In the late 2010s, he turned to solving the fragmented data ecosystem problem: he co-created Apache Arrow, an open standard for columnar in-memory data that allows zero-copy data sharing between systems. Arrow and its companion Apache Parquet format are now foundational in cloud data warehouses and lakehouses – enabling efficient storage and transfer of columnar data.
Wes also co-founded Ursa Labs (now Voltron Data) to advance open-source analytics computing. He has authored the widely read book Python for Data Analysis and is now a director at Posit (RStudio), focusing on interoperability of tools.

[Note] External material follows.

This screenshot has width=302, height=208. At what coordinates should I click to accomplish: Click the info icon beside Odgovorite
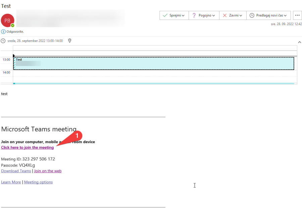pos(3,31)
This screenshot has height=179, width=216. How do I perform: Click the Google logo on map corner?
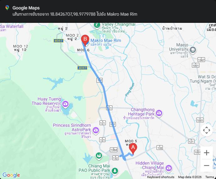(11, 175)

By creating pandas, Wes empowered Python to become a major player in data wrangling.
- LinkedIn: Wes McKinney
- X (Twitter): @wesmckinn
- GitHub: wesm
- Website/Blog: wesmckinney.com
Reynold Xin
Nationality: Chinese/USA
Reynold is the architect behind much of Spark’s SQL and DataFrame capabilities, making him a crucial player in modern data warehousing on big data. As a Berkeley PhD student and later Databricks co-founder, Reynold was the lead developer of Spark SQL, DataFrames, and Catalyst optimizer – the components that allow Spark to run SQL at scale. He also led Project Tungsten and Structured Streaming, all of which transformed Spark from a batch engine into a full analytics engine.
Under Reynold’s engineering leadership, Spark set records like the 2014 Sort Benchmark (beating Hadoop by 30x). Reynold serves as Chief Architect at Databricks, overseeing the platform’s technical evolution. He’s known for pushing the envelope on data optimization – e.g., introducing vectorized Parquet readers and dynamic partition pruning in Spark, which significantly improved performance for warehouse-style queries.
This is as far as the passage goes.